Age distribution of probands in the Essen and Rotterdam Study sample.

In the initial GWASs,12, 13 all six SNPs showed allele frequencies between 0.2 and 0.5 for risk alleles. These findings point to a low-penetrance disease mechanism in which effects on normal variation could follow a different mechanism. NSCL/P patients show broader mid-facial measurements in general,24 whereas unaffected relatives tend to show reduced width for some measurements, for example, nose width.7, 8, 22 Our findings for the nose width phenotype support a widening effect of the NSCL/P risk allele, and therefore, contradict a simple disease model where the allele action in the normal population could be equated with that in unaffected relatives. However, the sex specificity of findings in unaffected relatives (major male effect) is confirmed. Taking into account that unaffected relatives constitute a selected subgroup with a potentially specific subset of modifiers/environmental exposure, our findings support a complex genotype/phenotype relationship for the two facial traits investigated here.

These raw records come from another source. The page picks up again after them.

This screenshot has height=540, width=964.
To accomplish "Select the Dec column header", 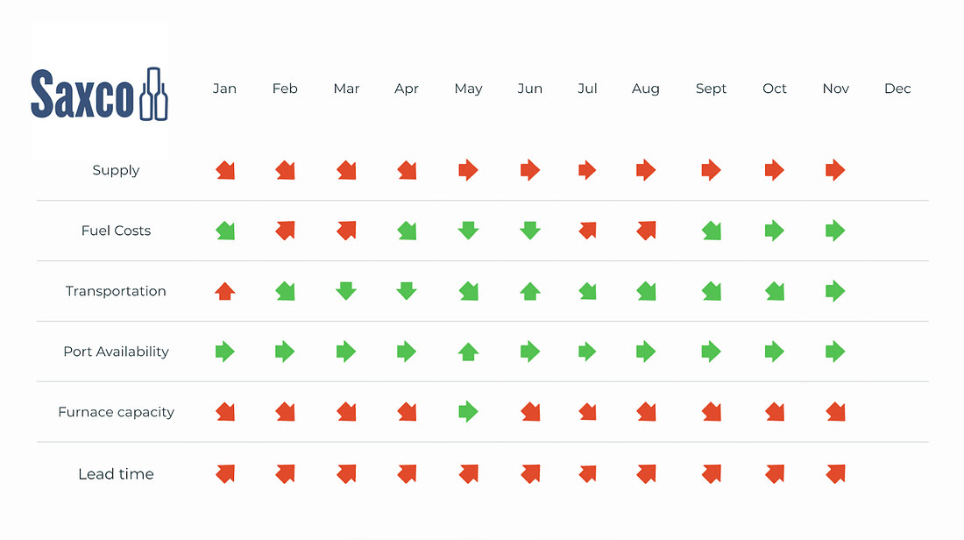I will point(897,89).
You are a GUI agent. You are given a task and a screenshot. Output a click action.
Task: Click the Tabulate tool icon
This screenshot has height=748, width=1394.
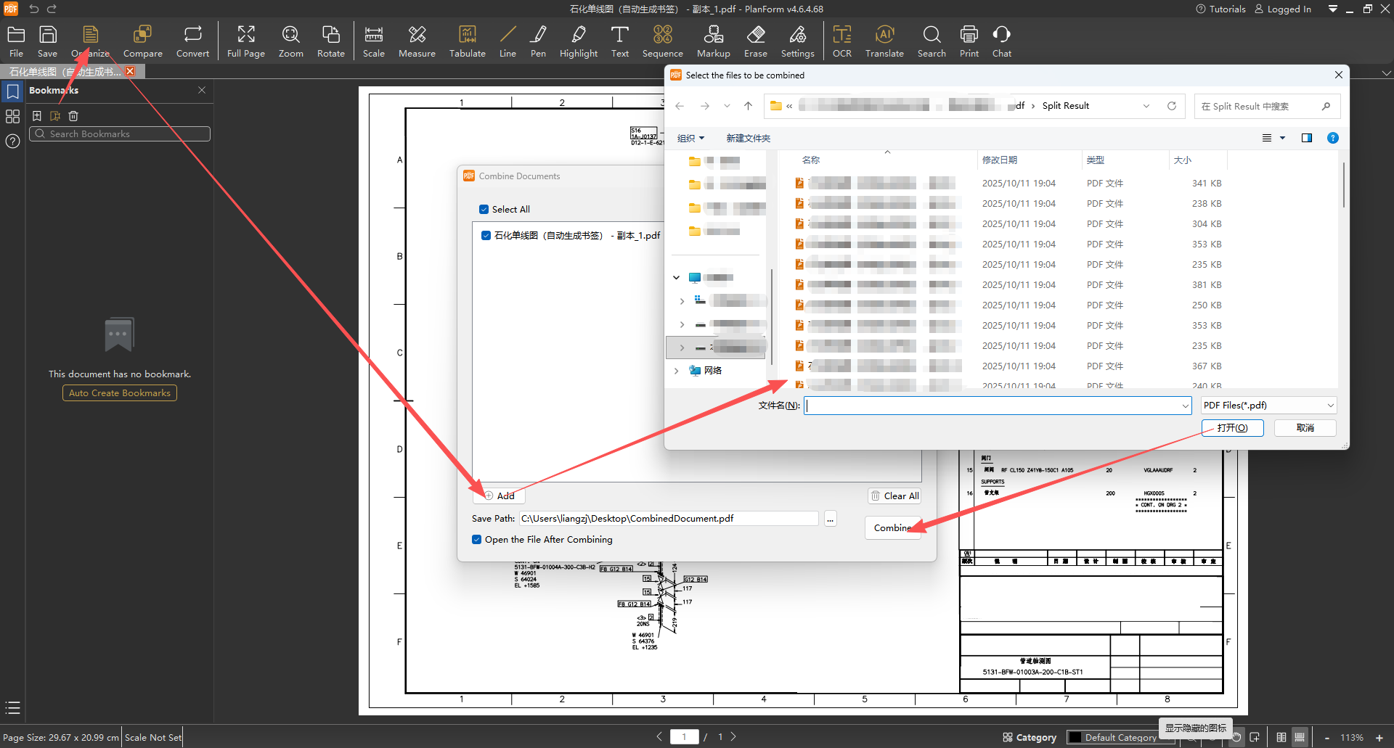point(467,41)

In this study, we focused on testing a specific biological hypothesis and have therefore reported nominal P-values. Nevertheless, multiplicity of testing had to be accounted for. Nine to eleven SNPs were evaluated in these two population samples using two phenotypes. Hence, taking a conservative stance and correcting for 44 tests in individual samples and 22 tests for combined results, the nose width finding for SNP rs1258763 (15q31) was significant after a strict Bonferroni correction, with a P-value of 0.026 in the Essen sample and 0.01 in the combined analysis. Considering nose width as the primary phenotype resulted in P-values of 0.013 (Essen) and 0.005 (combined). However, associations for SNPs rs7590268 (2p21), rs987525 (8q24) and rs17760296 (17q22) with the bizygomatic distance phenotype in the Rotterdam data were no longer significant after Bonferroni correction. Although no SNP was statistically significant in both studies simultaneously and thereby replicated, we believe that our results, at least for the nose width phenotype, warrant the interpretation of a genuine association.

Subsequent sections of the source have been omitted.